Stored data
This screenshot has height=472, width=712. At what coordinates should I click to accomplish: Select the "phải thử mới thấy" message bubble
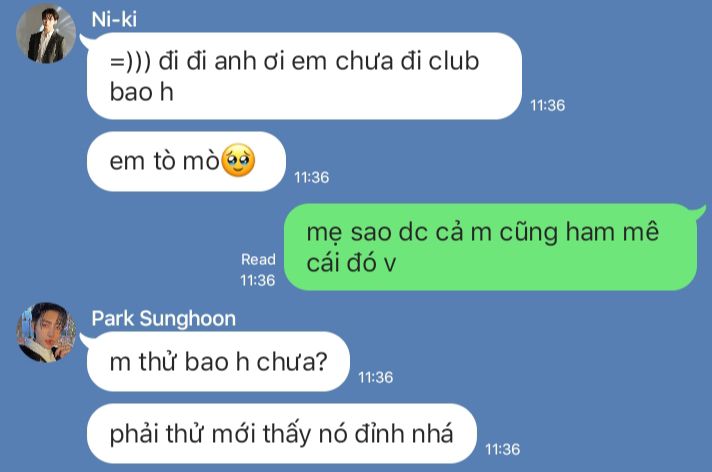point(282,433)
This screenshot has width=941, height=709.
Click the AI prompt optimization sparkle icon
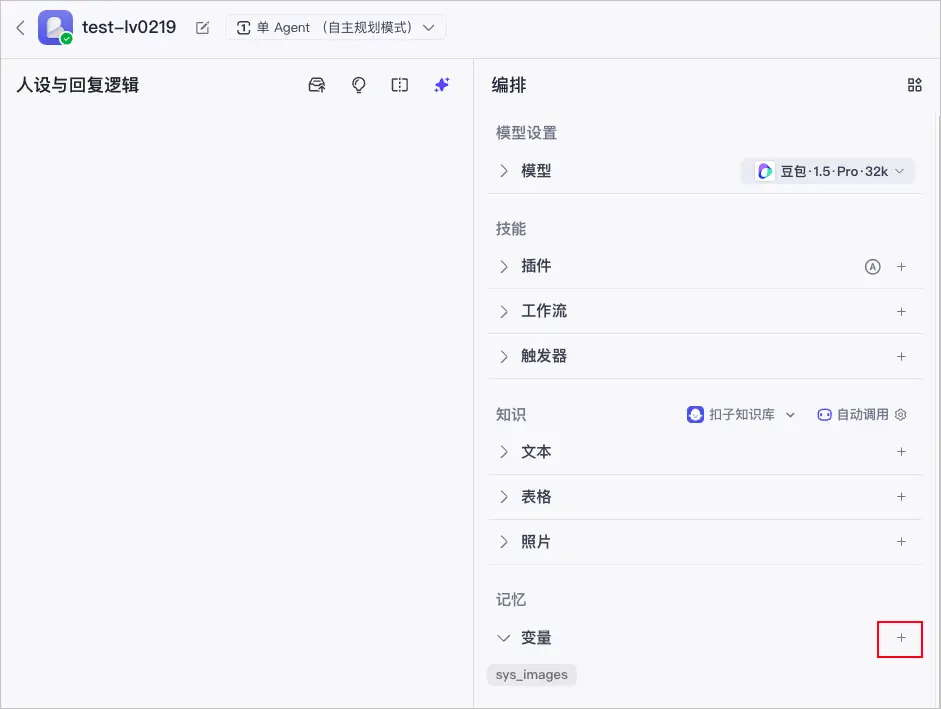441,85
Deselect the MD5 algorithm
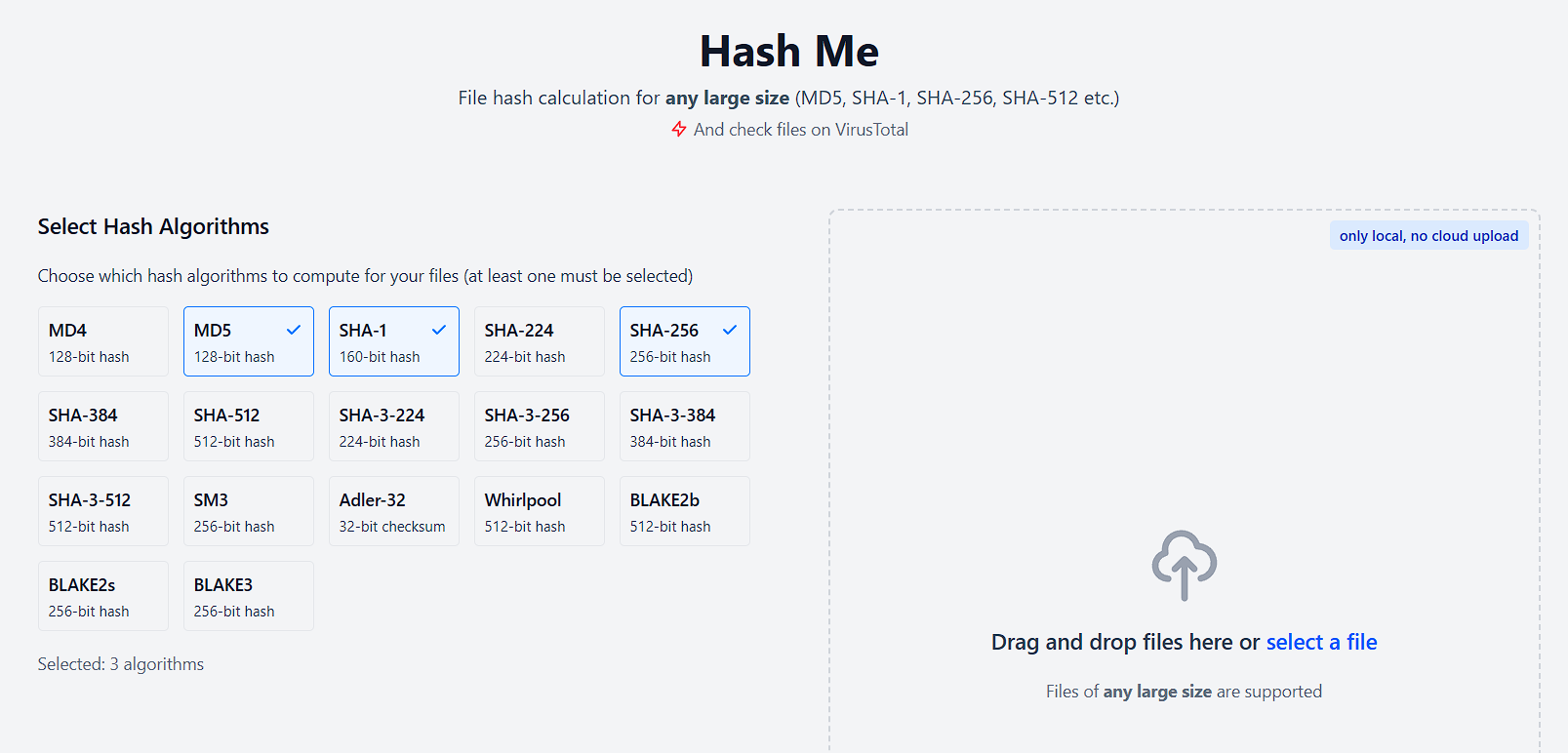1568x753 pixels. [x=248, y=340]
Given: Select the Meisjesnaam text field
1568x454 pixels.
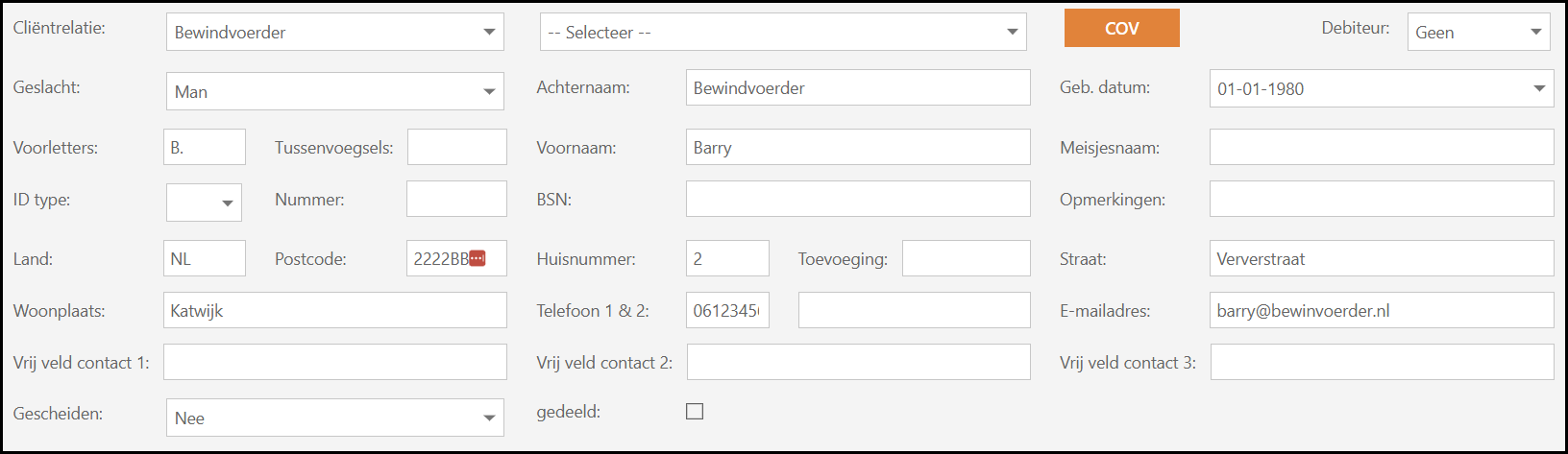Looking at the screenshot, I should coord(1381,147).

**Prompt:**
For this exercise, repeat word for word only the lines from the one containing "Click the AI prompt optimization sparkle icon" through the end of the data, including both. Pictures do not go in the copy.

**Result:**
Click the AI prompt optimization sparkle icon
441,85
Deselect the MD5 algorithm
1568x753 pixels. [x=248, y=340]
Given: Select the Meisjesnaam text field
1568x454 pixels.
Looking at the screenshot, I should coord(1381,147).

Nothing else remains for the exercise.